Debian has been running so well on my 6 year old Thinkpad X41 that I haven't even considered buying a new laptop. I'll probably use it as long as the hardware lasts, be it another 4 or 6 years. After upgrading to SSD and aligning the partitions correctly to erase byte size it boots up to desktop (Fluxbox) in 7 seconds and basically everything that doesn't require heavy calculation from the CPU happens instantly. In practice it's much faster in all CPU non-heavy actions than any Windows laptop I've ever used (I know SSD has most to do with this). It's also ecological to buy stuff that lasts and not replace computers every another year.
I've been repairing windows laptops lately (mostly Windows 7, some Vista) and my feeling is that almost without exception they are laggier and slower than what I'm used to. Even if these things have quadrupled amount of RAM compared to my old laptop, it really doesn't show in any meaningful way. Windows Vista and 7 seem to use atleast one gigabyte of RAM in order to just keep running as there is so much useless bloat loaded at any given time. Also many of these Windows 7 laptops seem to have audio issues on high CPU load. Even after fresh install audio will stutter when the machine is under heavy load (Ie. calculating primes).

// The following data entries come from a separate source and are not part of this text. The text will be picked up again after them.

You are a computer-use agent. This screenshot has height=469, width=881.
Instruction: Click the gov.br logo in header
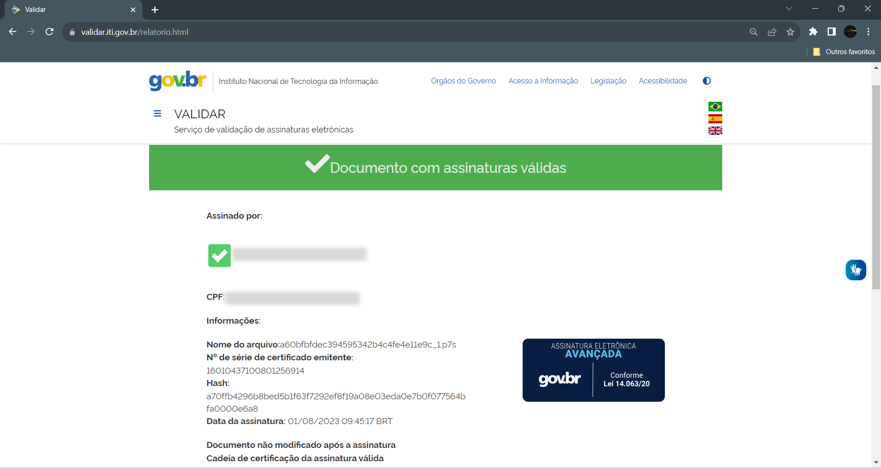point(178,81)
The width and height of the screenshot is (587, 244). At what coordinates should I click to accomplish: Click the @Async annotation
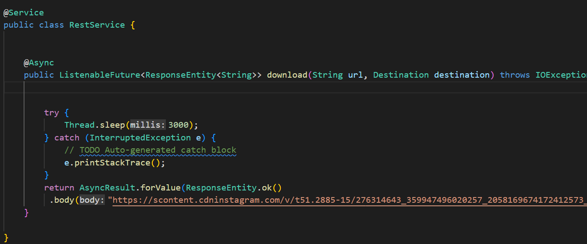click(39, 63)
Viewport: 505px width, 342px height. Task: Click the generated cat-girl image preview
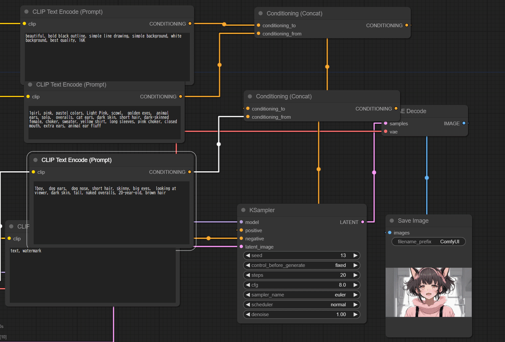(428, 292)
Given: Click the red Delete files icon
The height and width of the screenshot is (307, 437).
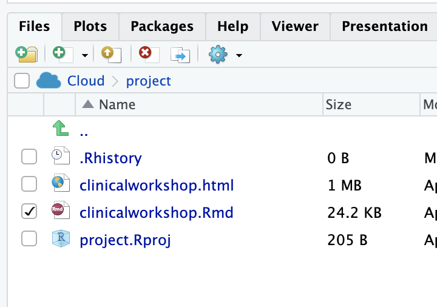Looking at the screenshot, I should [x=149, y=55].
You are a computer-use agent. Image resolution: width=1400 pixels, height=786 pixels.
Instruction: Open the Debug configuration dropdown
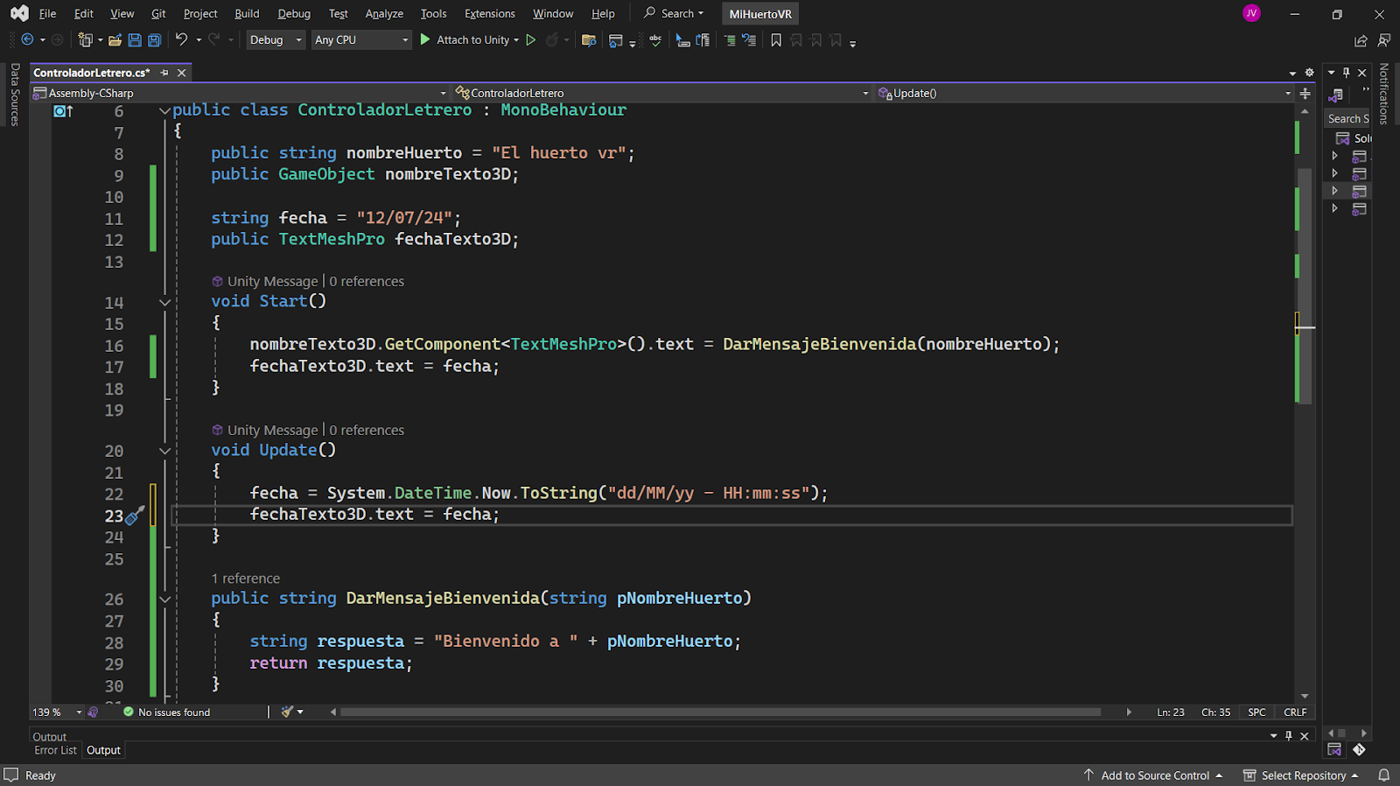click(x=276, y=40)
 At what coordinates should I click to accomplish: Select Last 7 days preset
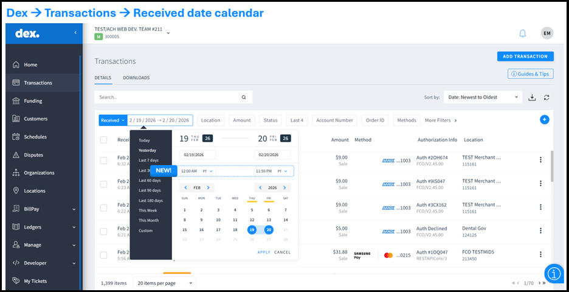point(148,160)
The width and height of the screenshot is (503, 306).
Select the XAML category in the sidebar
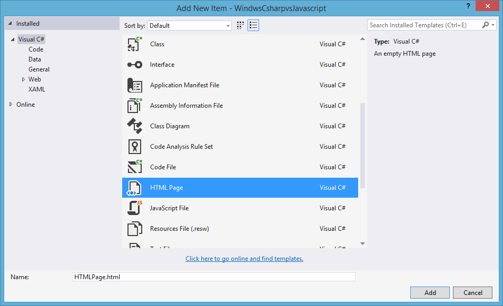[x=36, y=89]
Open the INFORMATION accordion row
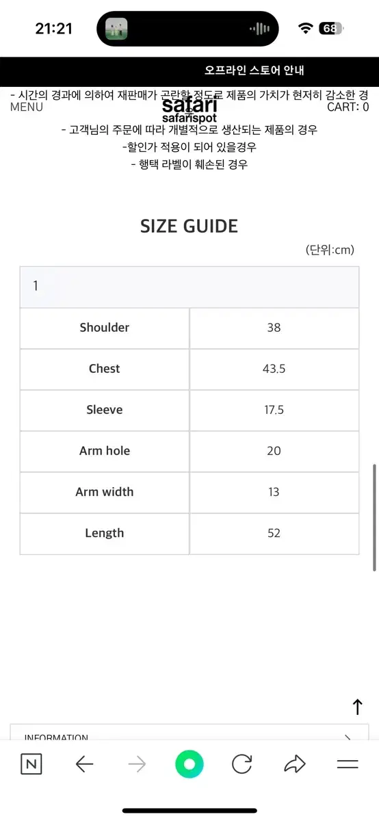Image resolution: width=379 pixels, height=821 pixels. click(190, 733)
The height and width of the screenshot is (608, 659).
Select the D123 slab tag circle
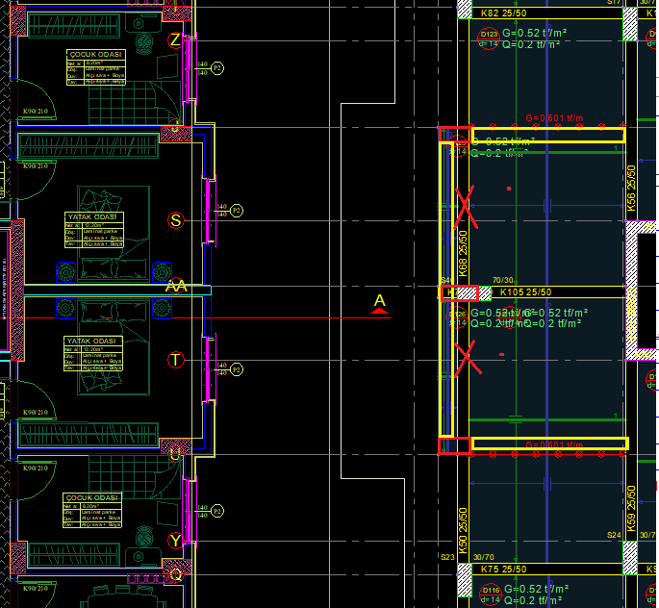coord(489,34)
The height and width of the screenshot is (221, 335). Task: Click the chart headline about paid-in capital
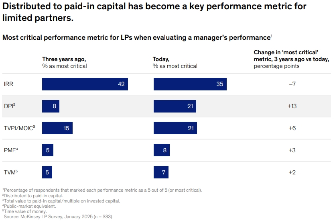154,12
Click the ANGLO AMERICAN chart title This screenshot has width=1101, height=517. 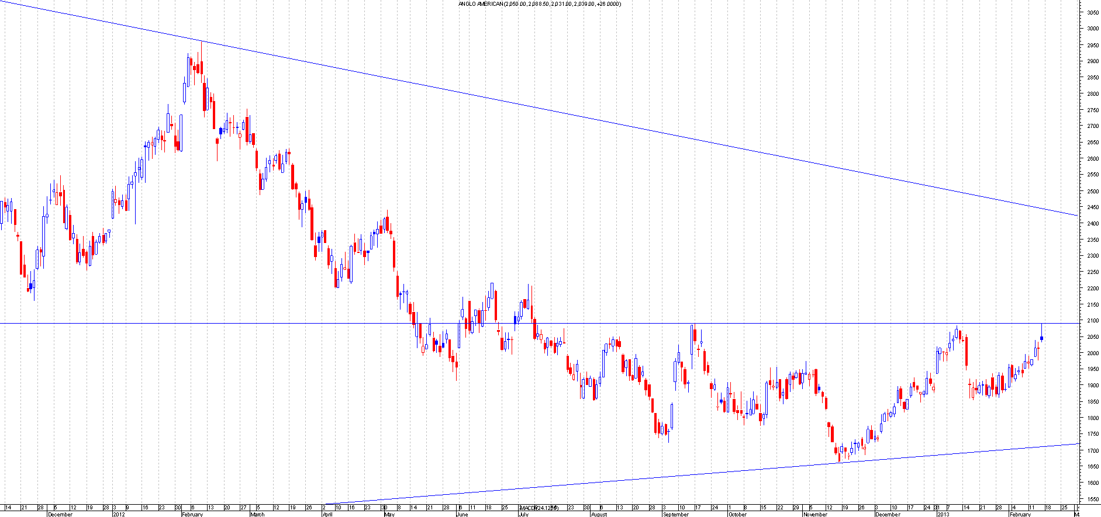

So why would I make a jump from provenly trouble free Linux on this laptop to Windows 7? Would it not be slow to run Windows 7 on 6 year old laptop with 1.5GB of RAM? Would the SSD be as fast using windows filesystems? Would the suspend and hibernate actions work correctly and as fast as they do in Linux (suspends in one second, resumes in one)? Why would I use Windows 7 as I even don't know how to use it's user interface (how to move and resize windows without grabbing window borders with mouse?). How about most of CLI tools that make my life easier? Would I be able to use most of my favorite software on windows? (On Cygwin maybe, but why the trouble?)